DN Suresh from the Kadaimadai Vivasayigal Sangam claimed the district regulated market was not effective in procurement as they could not attract many traders there. “Like private, the government marketing committee should come to procure from the field. Our regulated market in the town is not effective to aid farmers at a time of crisis. Farmers already experience a huge loss, transporting cotton to the Karaikal town costs a lot,” he said.

Auction soon

A district-level official from the Agriculture Marketing department said the cotton auction would start soon along with other regulated markets in Tamil Nadu.

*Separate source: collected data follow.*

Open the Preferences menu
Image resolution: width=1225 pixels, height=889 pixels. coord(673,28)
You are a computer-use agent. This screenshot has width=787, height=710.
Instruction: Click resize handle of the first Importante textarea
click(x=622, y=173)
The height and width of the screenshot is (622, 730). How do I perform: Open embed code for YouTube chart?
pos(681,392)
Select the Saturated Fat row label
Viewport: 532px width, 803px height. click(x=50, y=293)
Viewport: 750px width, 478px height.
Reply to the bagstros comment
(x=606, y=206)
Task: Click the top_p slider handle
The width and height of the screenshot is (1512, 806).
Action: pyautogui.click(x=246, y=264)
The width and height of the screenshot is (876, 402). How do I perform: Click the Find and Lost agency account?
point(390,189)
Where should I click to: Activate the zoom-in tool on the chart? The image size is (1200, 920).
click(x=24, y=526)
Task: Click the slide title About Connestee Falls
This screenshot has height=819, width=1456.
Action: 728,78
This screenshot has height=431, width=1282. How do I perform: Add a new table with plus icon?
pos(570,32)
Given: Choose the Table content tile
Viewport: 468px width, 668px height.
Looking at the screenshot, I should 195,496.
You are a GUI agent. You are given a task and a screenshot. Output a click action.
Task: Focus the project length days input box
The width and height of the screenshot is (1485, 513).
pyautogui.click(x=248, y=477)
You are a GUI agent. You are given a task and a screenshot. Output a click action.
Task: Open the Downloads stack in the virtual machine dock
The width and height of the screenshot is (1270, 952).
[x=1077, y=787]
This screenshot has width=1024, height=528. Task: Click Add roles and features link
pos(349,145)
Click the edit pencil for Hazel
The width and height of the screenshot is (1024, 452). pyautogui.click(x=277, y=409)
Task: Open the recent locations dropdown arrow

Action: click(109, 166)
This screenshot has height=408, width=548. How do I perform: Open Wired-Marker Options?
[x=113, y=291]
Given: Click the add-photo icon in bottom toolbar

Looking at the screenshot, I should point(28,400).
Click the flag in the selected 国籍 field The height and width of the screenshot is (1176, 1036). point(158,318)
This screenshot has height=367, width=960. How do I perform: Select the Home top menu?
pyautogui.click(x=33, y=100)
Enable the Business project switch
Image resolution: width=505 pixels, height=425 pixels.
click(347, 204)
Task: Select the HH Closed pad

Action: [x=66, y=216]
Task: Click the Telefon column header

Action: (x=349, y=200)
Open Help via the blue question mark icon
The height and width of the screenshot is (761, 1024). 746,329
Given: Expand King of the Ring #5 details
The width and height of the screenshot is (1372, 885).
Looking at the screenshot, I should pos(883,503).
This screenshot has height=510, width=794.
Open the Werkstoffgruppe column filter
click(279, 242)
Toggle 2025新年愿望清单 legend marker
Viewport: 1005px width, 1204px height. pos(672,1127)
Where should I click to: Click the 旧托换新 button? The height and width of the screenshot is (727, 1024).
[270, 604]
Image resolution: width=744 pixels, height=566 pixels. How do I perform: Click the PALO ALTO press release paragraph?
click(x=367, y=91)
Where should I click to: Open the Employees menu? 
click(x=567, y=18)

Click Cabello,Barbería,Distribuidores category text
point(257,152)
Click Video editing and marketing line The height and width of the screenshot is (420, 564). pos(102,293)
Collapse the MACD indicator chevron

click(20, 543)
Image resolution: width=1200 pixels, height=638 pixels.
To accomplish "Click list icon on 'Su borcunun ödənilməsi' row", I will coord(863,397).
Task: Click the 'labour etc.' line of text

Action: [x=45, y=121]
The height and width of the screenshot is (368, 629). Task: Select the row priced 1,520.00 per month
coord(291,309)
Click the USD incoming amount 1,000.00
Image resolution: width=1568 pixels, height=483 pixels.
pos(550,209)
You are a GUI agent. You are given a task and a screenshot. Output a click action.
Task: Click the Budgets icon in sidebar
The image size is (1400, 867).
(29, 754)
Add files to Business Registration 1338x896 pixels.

“We are discussing with the marketing committees in Tamil Nadu, along with them we would start auctions for cotton in our regulated market from the second week of June. We will take all steps to attract traders for good rates. We have been advising farmers to dry their cotton and delay harvest for better rates.”

District-level Agriculture Department official speaking to The Hindu said: “We have estimated 30% loss in the total harvest across the district and have reported to the higher officials in Puducherry government. We expect an announcement related to crop relief after the Lok Sabha election results.”

“The Government of India has fixed the MSP for this year at ₹66.20 a kg. If prices fall below than that we can expect the Cotton Corporation of India to step in and procure,” he added.